NASA is testing flight safety mechanisms by purposefully dropping airplanes from 100 feet in the air.
According to GeoBeats News:
Plane crashes are generally understood to be a bad thing, but NASA is now in the habit of crashing planes on purpose.
In an effort to build a better emergency alert system, a team at NASA’s Langley Landing and Impact Research Facility outside Norfolk, Virginia recently dropped a Cessna 172 from 100 feet in the air.
The space agency’s Facebook page described the situation:
“With a thunderous rattle, the aircraft plowed into the soil as its windshield shattered, its wings wrenched off and its fuselage flipped — tail over nose — onto its back. Researchers were pleased.”
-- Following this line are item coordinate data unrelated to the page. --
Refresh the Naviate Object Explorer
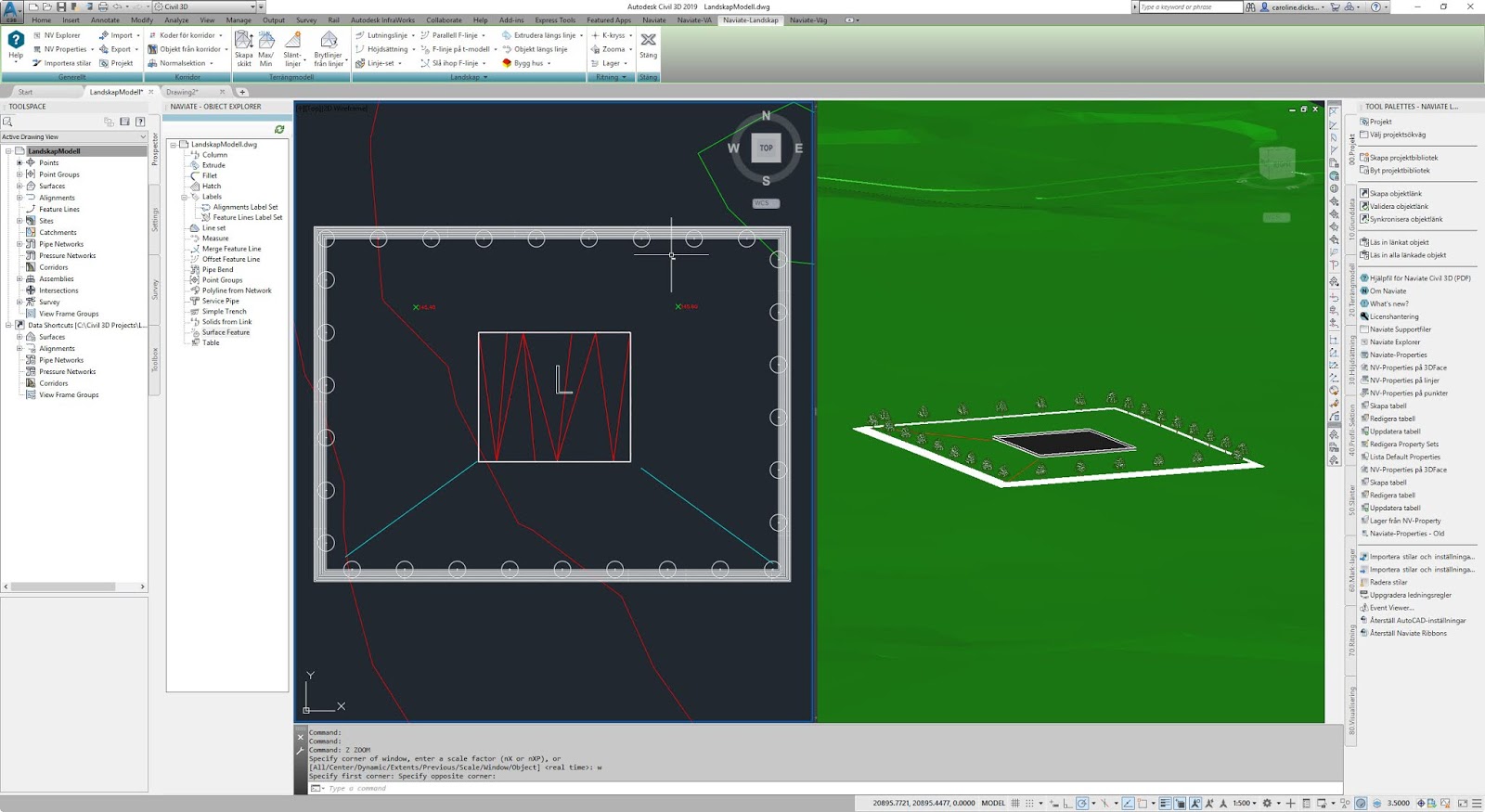point(279,129)
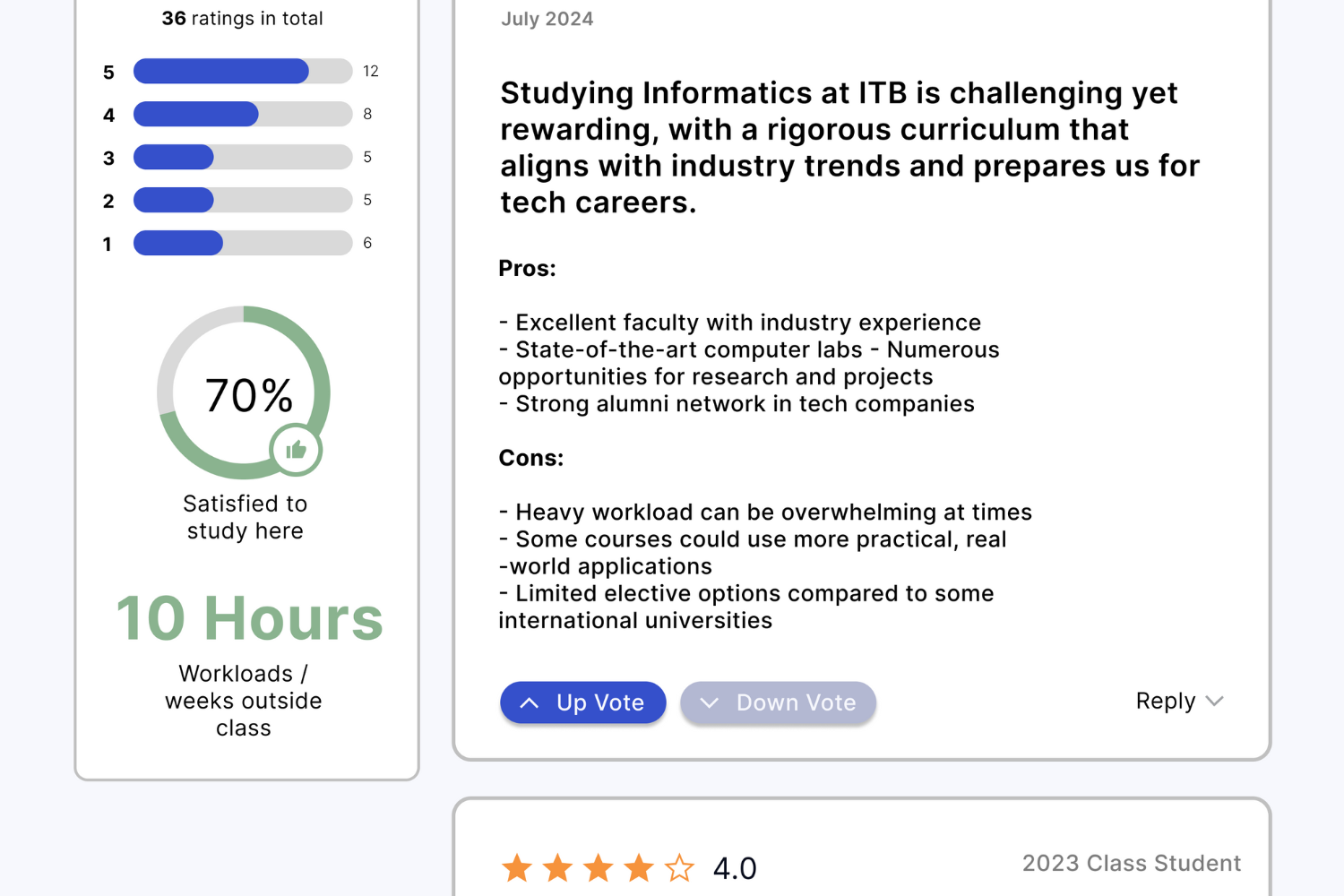
Task: Click the fourth filled rating star
Action: pyautogui.click(x=639, y=867)
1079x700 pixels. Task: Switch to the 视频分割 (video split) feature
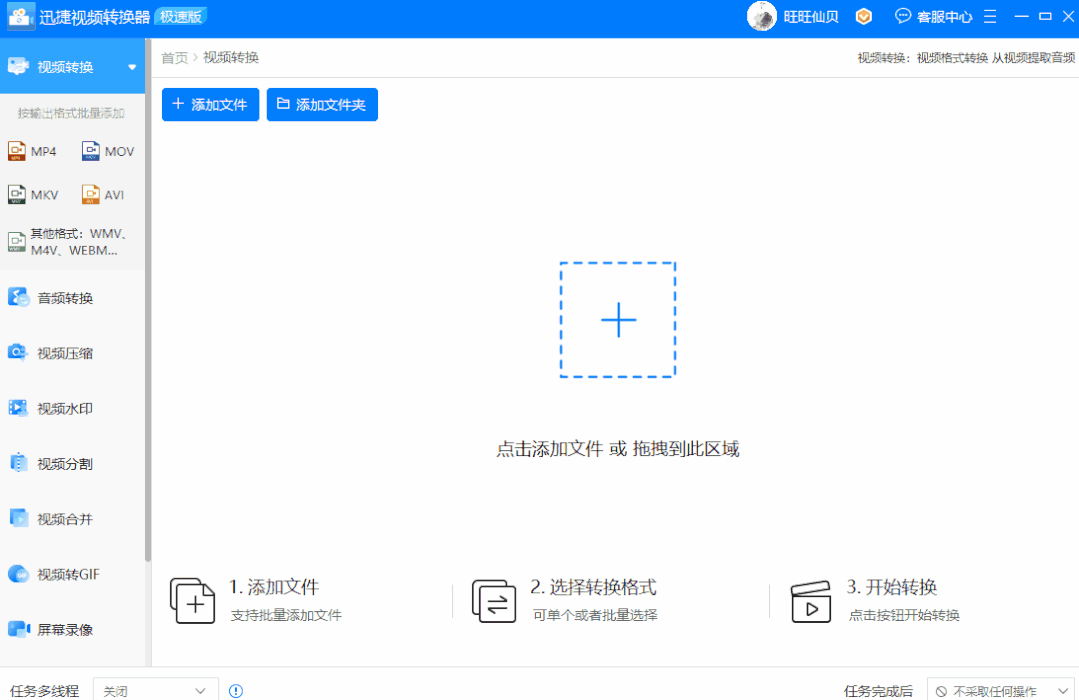[60, 463]
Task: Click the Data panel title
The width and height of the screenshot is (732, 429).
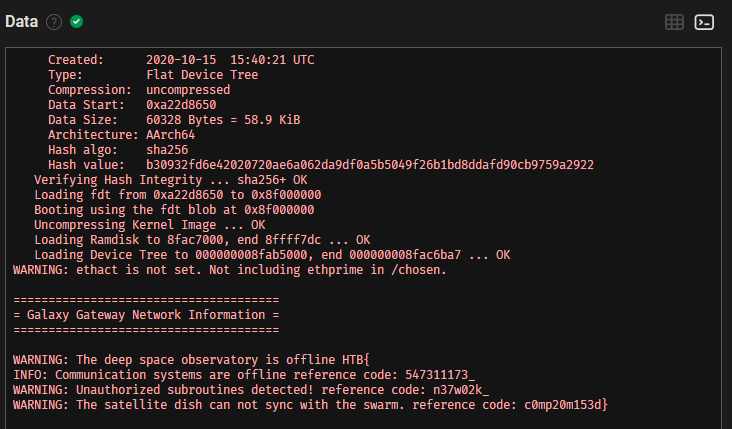Action: pyautogui.click(x=21, y=22)
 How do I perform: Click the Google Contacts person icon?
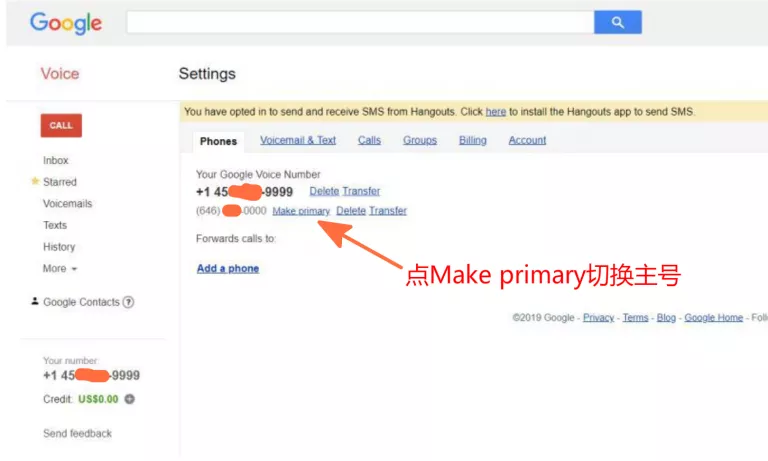pos(35,301)
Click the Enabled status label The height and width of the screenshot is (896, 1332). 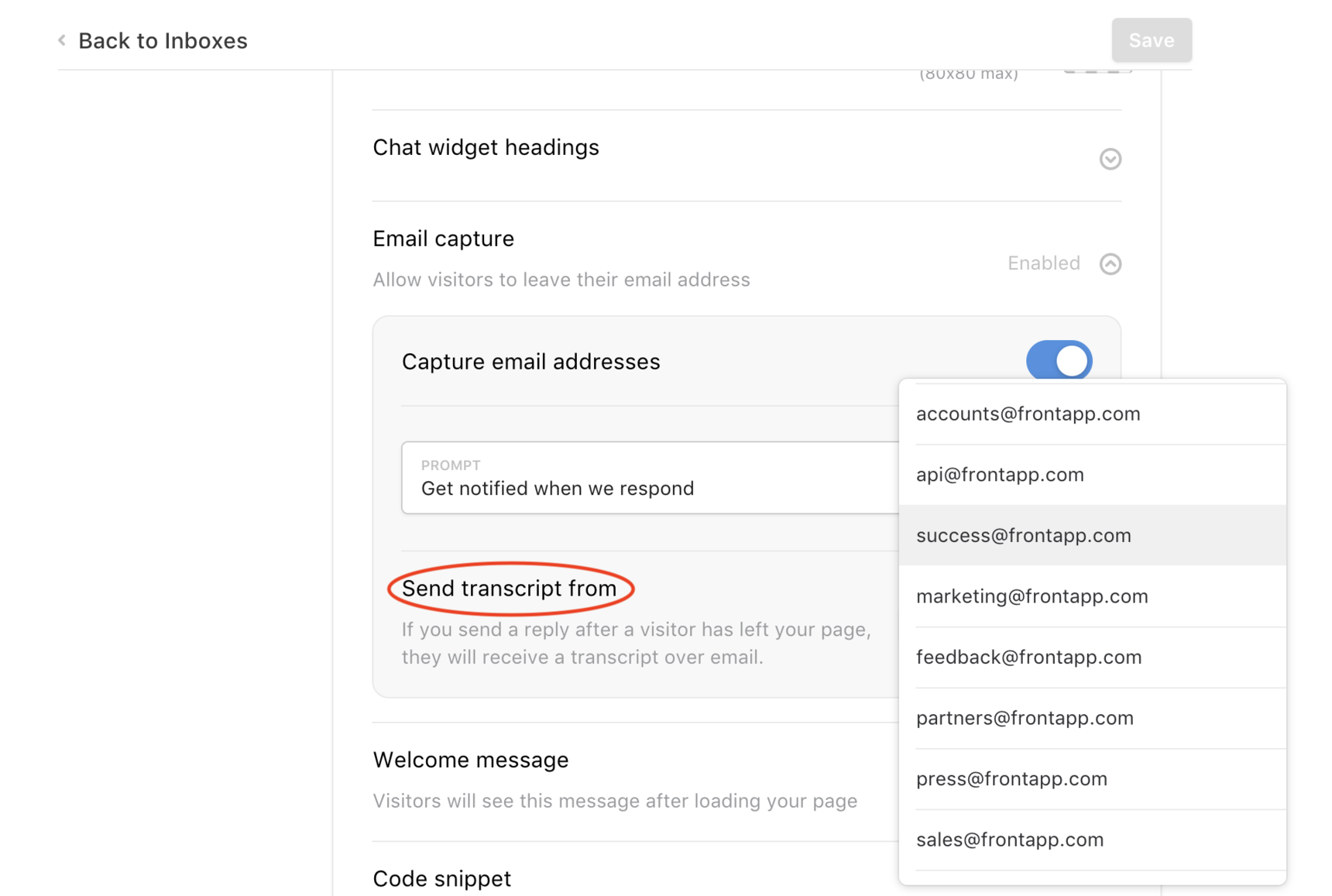pos(1044,263)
The planned plane crashes are tests developed to help improve the durability of on-board emergency locator transmitters, or ELTs, in the event of a general aviation accident.
ELTs are designed to activate within 50 seconds of a plane crash and then transmit coordinates of their position to a satellite. But, as anyone familiar with Malaysian Airlines Flight MH370–or J.J. Abrams’ “Lost” for that matter–knows, ELTs don’t always work as designed.
Researchers are using sensors to gather crash data and multiple cameras on and off the plane to determine how well five ELTs spread across the intentionally-downed aircraft hold up under severe conditions.
NASA’s goal is to ultimately build a device that warns rescuers before a plane actually crashes.